Work order >> List every year named in the text about CAZRI, together with what happened to the institute in that year.

══ Text provided

ICAR-CAZRI, a research institute in Jodhpur, India

The Central Arid Zone Research Institute (CAZRI) is a research institute of the Indian Council of Agricultural Research (ICAR) located at Jodhpur, Rajasthan. It is an autonomous organisation under the Department of Agriculture Research and Education (DARE) of the Ministry of Agriculture and Farmers Welfare of Government of India. CAZRI is exclusively devoted to arid zone research and development.

The institute started in 1952 as Desert Afforestation Research Station at Jodhpur to carry out research on sand dune stabilization and for establishment of shelter belt plantations to arrest wind erosion.

It was reorganized as Desert Afforestation and Soil Conservation Station in 1957 and finally in its present form Central Arid Zone Research Institute in 1959 on recommendation of the UNESCO (United Nations Educational, Scientific and Cultural Organization) expert, Prof. CS Christian of the Commonwealth Scientific and Industrial Research Organisation (CSIRO), Australia. In 1966, the institute was brought under the administrative control of Indian Council of Agricultural Research (ICAR), New Delhi.

════
══ Listed records

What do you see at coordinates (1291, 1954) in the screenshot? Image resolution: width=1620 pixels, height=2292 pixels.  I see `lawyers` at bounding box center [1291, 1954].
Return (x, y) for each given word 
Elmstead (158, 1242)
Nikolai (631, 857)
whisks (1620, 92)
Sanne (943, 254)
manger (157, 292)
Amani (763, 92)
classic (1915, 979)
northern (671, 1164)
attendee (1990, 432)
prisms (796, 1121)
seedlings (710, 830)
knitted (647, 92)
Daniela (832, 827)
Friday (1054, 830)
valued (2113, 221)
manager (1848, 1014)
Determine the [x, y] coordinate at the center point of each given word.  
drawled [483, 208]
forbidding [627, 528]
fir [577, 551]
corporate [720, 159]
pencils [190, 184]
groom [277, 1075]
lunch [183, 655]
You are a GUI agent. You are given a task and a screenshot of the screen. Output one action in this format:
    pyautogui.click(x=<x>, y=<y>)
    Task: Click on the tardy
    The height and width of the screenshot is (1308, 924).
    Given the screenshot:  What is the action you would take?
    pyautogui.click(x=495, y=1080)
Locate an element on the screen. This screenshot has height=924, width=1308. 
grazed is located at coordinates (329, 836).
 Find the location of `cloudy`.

════

Answer section >>
- 1952: The institute started as the Desert Afforestation Research Station at Jodhpur.
- 1957: It was reorganized as the Desert Afforestation and Soil Conservation Station.
- 1959: It took its present form as the Central Arid Zone Research Institute, on the recommendation of the UNESCO expert Prof. CS Christian of CSIRO, Australia.
- 1966: It was brought under the administrative control of the Indian Council of Agricultural Research (ICAR), New Delhi.